**EXERCISE PROMPT:** Looking at the entries, say how many lines contain the string "card". Offer nothing besides the number.

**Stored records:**

------------------------------------------------------------

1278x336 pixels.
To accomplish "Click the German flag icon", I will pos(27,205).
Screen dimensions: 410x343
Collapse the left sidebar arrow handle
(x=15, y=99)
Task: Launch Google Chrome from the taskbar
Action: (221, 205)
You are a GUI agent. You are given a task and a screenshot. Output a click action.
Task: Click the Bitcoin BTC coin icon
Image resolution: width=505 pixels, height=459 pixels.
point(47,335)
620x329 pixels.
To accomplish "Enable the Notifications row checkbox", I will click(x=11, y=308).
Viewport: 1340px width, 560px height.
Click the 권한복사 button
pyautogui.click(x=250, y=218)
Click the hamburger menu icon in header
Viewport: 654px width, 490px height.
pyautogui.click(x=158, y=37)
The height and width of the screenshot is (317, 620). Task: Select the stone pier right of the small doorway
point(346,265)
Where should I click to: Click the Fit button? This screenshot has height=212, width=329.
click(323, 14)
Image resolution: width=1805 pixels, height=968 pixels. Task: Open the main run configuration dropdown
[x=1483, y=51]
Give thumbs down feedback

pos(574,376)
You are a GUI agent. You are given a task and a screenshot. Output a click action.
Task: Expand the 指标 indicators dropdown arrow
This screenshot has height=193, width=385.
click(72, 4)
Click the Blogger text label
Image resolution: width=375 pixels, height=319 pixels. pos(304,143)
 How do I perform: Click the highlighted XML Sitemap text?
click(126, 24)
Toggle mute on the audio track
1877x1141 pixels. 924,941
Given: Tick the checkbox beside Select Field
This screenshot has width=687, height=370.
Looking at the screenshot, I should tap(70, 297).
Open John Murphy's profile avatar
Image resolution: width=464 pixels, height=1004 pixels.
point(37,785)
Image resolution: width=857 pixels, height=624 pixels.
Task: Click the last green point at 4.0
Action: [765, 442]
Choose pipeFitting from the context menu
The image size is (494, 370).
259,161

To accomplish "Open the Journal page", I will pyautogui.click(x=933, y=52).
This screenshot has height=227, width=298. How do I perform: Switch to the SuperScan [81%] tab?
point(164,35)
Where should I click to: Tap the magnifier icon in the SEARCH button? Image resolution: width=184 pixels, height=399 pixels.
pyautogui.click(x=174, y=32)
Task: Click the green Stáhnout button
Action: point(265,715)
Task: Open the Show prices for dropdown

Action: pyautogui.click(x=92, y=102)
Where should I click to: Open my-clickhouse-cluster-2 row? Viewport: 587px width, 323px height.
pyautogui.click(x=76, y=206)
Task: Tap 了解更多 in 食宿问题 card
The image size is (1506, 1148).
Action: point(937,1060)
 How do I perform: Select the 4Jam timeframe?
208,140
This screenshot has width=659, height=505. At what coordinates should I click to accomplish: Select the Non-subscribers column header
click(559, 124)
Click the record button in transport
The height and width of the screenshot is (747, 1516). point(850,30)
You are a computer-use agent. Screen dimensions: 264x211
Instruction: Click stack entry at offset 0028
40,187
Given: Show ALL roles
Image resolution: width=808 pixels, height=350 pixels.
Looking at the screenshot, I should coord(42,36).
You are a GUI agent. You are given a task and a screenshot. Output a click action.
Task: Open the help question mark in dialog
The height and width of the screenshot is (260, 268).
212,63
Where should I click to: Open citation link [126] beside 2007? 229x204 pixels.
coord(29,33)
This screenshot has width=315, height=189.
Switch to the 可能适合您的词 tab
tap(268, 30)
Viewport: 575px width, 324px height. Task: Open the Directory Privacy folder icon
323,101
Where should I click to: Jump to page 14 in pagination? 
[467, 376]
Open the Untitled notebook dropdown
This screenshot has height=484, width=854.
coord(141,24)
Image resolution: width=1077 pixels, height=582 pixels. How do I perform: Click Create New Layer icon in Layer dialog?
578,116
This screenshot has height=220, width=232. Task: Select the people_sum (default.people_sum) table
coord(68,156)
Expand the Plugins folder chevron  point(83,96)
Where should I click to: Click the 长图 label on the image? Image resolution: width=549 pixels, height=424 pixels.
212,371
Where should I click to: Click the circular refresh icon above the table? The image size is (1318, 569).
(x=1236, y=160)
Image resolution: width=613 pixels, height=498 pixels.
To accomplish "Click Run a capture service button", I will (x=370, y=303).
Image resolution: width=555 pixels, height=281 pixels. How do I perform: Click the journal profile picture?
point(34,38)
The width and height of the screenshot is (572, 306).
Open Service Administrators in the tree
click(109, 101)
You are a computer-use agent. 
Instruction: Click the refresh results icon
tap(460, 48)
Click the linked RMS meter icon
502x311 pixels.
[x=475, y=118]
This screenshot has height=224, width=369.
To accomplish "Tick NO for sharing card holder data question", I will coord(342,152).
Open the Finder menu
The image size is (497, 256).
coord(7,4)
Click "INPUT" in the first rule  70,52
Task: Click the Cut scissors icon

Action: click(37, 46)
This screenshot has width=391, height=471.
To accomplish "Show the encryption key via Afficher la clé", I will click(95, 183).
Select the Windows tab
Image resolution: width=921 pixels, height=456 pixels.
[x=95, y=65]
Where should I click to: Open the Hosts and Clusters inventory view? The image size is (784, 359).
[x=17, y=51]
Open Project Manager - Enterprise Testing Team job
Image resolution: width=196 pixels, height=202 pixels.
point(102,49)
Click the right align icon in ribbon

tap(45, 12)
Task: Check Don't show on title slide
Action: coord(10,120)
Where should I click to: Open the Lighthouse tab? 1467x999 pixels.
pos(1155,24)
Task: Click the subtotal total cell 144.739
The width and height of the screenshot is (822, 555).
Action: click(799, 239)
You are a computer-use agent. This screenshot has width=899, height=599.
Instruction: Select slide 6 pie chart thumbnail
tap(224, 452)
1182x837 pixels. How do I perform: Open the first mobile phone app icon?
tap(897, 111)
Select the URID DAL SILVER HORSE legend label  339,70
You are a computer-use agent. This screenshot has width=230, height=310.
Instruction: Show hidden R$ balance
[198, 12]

------------------------------------------------------------

**REPLY TO THE EXERCISE:** 2